### EXERCISE INPUTS ###
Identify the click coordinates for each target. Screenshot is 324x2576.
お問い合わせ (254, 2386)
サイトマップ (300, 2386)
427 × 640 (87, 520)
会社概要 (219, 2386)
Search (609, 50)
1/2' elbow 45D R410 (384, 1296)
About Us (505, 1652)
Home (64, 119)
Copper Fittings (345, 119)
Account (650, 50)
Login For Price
###
- **DIRECTIONS FOR THIS TASK**
Can you lay out the lines above as a Markdown table with a "Row" column holding each row's number and a "Line text" column holding the line, skipping any blank lines?

- **EXERCISE RESULT**
| Row | Line text |
|---|---|
| 1 | Identify the click coordinates for each target. Screenshot is 324x2576. |
| 2 | お問い合わせ (254, 2386) |
| 3 | サイトマップ (300, 2386) |
| 4 | 427 × 640 (87, 520) |
| 5 | 会社概要 (219, 2386) |
| 6 | Search (609, 50) |
| 7 | 1/2' elbow 45D R410 (384, 1296) |
| 8 | About Us (505, 1652) |
| 9 | Home (64, 119) |
| 10 | Copper Fittings (345, 119) |
| 11 | Account (650, 50) |
| 12 | Login For Price |